ResponderExcluirPelo que vi do trailer e como um remake baseada na original, bem a original era uma coisa bem undergroud, e com umas ideias que talvez os jovens de hoje não assimilhassem, ela surgiu antes de jogos vorazes mas como eu disse, a original tinha muito poucos episodios, talvez essa seja a continuação que eu estava esperando ja que ela termina com eles entrando, e não mostra mais nada, enfim ela termina cheia de perguntas. Quando eu puder eu vou dar uma conferida, no momento estou vendo Buffy <3
Bjs, amei sua postagem e bom falar das coisas nacionais.
Sim, os produtores de seriados internacionais da Netflix encontraram esses arquivos antigos de 3% no youtube e conversaram com os responsáveis para fazer o remake.
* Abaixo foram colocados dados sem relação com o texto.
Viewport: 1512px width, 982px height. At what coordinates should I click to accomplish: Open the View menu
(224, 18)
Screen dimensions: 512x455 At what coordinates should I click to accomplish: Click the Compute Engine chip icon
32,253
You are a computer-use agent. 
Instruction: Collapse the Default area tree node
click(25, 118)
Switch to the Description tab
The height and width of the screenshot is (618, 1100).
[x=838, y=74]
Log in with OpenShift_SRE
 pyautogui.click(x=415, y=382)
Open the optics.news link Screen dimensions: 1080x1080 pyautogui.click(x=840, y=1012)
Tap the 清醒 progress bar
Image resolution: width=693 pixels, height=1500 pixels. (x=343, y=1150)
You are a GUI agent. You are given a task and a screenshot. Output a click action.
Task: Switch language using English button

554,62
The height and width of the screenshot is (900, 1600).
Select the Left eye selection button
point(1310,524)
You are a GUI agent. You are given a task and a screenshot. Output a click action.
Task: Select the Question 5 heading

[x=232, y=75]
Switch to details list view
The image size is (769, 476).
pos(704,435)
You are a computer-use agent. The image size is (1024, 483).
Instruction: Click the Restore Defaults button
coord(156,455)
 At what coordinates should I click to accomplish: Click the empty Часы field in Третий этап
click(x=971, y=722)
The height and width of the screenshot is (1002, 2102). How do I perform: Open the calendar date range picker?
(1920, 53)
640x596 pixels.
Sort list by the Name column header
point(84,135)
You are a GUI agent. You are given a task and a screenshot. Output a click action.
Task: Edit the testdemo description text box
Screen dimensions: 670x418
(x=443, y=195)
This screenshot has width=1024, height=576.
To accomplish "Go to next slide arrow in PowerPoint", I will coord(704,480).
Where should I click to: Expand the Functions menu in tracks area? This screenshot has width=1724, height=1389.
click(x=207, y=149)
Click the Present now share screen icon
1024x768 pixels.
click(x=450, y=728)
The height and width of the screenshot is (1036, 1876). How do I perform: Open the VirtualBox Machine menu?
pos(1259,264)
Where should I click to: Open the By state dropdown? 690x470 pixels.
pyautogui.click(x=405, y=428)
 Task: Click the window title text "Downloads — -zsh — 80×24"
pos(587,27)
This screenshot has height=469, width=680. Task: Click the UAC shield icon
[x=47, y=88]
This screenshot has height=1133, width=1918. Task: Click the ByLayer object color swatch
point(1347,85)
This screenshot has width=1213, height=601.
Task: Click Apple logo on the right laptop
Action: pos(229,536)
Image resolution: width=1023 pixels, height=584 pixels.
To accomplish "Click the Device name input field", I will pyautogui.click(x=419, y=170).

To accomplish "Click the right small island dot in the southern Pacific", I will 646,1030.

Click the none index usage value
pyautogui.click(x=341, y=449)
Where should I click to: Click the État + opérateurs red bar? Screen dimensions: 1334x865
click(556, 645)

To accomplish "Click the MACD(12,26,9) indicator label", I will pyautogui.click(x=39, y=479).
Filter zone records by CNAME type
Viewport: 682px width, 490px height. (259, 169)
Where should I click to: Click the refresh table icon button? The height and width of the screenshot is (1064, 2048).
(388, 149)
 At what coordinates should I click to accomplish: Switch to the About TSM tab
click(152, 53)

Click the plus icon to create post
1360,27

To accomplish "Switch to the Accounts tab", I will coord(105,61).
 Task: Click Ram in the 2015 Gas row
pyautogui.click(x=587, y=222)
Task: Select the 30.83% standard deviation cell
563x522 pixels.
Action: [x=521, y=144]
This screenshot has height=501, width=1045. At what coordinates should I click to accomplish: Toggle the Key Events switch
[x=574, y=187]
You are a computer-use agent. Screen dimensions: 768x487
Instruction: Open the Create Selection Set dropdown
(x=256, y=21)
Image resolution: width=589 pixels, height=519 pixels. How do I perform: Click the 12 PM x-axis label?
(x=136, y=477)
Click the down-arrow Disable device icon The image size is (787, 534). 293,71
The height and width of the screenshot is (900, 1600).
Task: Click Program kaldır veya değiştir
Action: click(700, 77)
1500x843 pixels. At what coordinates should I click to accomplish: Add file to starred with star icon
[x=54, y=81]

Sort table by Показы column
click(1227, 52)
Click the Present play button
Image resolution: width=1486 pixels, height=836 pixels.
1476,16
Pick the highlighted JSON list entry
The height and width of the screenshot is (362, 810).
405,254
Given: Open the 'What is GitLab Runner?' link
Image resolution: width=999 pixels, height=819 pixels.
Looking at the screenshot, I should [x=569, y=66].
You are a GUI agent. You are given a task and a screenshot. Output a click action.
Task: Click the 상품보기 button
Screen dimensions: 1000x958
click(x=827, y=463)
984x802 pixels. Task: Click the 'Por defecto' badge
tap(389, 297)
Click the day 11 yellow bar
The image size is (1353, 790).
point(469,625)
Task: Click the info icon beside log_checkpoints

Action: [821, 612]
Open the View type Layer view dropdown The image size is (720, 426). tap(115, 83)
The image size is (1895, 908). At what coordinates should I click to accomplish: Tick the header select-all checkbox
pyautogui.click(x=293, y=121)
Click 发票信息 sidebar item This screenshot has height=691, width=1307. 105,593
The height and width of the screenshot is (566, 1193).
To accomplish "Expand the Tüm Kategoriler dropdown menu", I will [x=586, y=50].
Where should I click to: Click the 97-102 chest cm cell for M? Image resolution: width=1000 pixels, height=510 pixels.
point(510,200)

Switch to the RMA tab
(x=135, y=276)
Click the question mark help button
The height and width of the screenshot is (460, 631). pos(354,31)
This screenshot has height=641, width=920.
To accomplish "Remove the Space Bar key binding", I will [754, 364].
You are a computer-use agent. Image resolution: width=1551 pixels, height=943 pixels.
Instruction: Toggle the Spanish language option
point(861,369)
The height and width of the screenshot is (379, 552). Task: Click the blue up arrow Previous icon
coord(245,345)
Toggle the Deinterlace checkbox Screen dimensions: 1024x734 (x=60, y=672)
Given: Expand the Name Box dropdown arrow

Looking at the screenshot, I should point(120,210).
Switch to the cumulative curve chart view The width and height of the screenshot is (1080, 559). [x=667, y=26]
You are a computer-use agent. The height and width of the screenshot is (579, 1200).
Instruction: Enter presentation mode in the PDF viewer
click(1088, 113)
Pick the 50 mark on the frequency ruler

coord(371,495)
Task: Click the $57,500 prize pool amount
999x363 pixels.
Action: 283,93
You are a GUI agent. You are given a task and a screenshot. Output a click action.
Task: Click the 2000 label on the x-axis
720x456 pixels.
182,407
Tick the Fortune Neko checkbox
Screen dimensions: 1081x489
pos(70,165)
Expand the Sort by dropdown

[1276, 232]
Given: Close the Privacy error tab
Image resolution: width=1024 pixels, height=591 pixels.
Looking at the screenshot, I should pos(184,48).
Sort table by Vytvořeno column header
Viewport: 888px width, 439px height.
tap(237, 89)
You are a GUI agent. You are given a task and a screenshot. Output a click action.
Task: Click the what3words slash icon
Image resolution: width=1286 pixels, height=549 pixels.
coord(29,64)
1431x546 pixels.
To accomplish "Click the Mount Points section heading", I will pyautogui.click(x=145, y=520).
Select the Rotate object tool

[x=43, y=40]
Quando o trabalho é independente, por mais que seja bom, é difícil ir para frente.
ExcluirNão cheguei a assistir a versão original, mas pelo o que você diz, acredito que tenham adaptado para a atualidade dos "jovens 2016", que tem uma mentalidade muito diferente da de anos atrás (mesmo que seja menos de uma década, tudo está avançando muito rápido hoje em dia).
Essa febre de Jogos Vorazes foi um empurrão para trazer de volta as distopias que ficaram meio perdidas lá nos anos 50 e, vou confessar para você, eu estou adorando tudo isso. Como grande fã de Admirável Mundo Novo e 1984, vejo tudo o que é lançado sobre o assunto e acabo me viciando também. 3% não foi diferente, haha.
Temos que apreciar a cultura nacional. Apesar de, como nós duas, ter esse desejo cultural mais voltado para a Ásia, não dá para negar que o Brasil também produz coisas incríveis, né? Espero que a Netflix continue investindo no nosso país para termos acesso a mais conteúdos incríveis como este.
Beijos e obrigada pelo comentário, Taina!